## Exercise aim
Could you update the lines starting at "Viewport: 1076px width, 934px height." and ending at "click(x=764, y=411)" by putting "statistics" in place of "analytics" and leaving everything else unchanged? Give only those lines, and leave out the pictures.

## Working data

# # # # #

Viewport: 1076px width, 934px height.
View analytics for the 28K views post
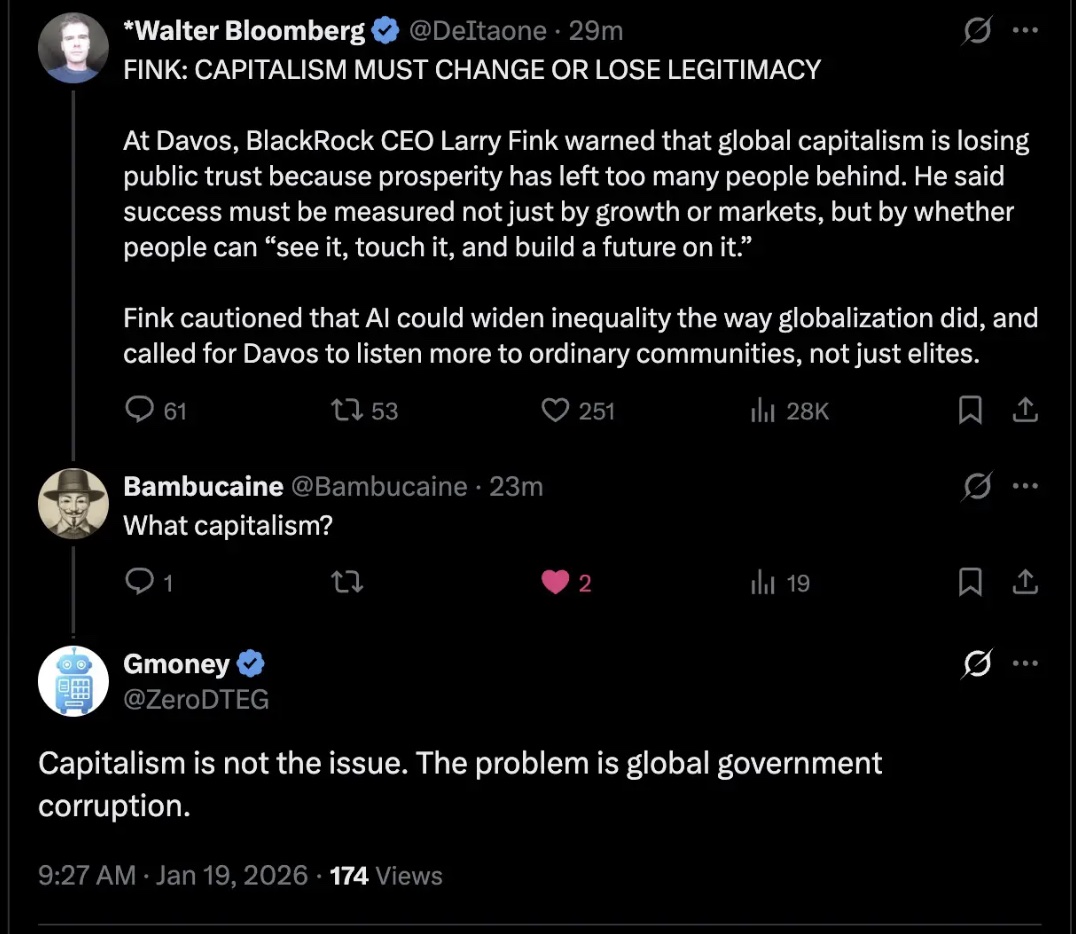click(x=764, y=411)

# # # # #

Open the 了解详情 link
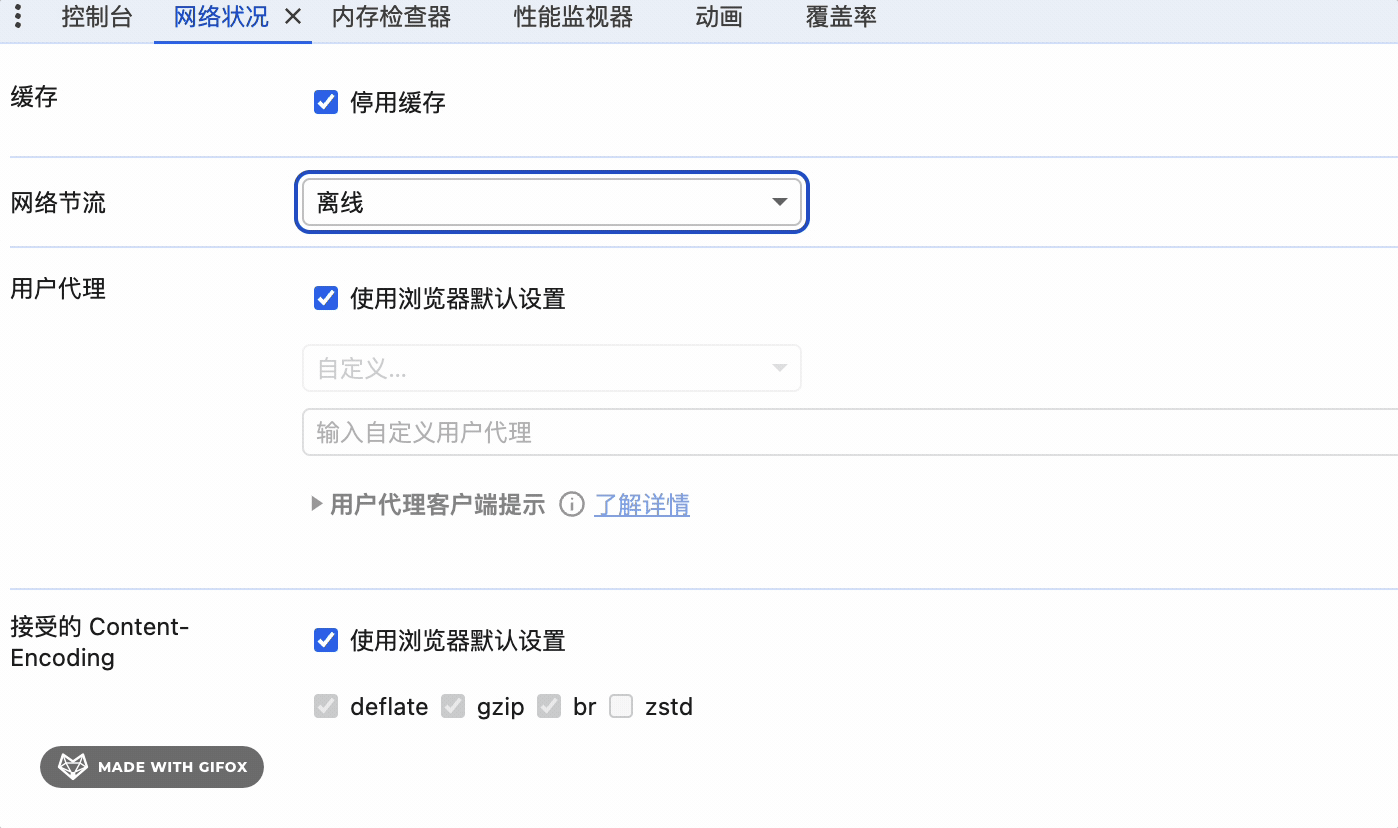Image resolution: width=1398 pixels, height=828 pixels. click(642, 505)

# # # # #

## Exercise solution
Viewport: 1076px width, 934px height.
View statistics for the 28K views post
click(x=764, y=411)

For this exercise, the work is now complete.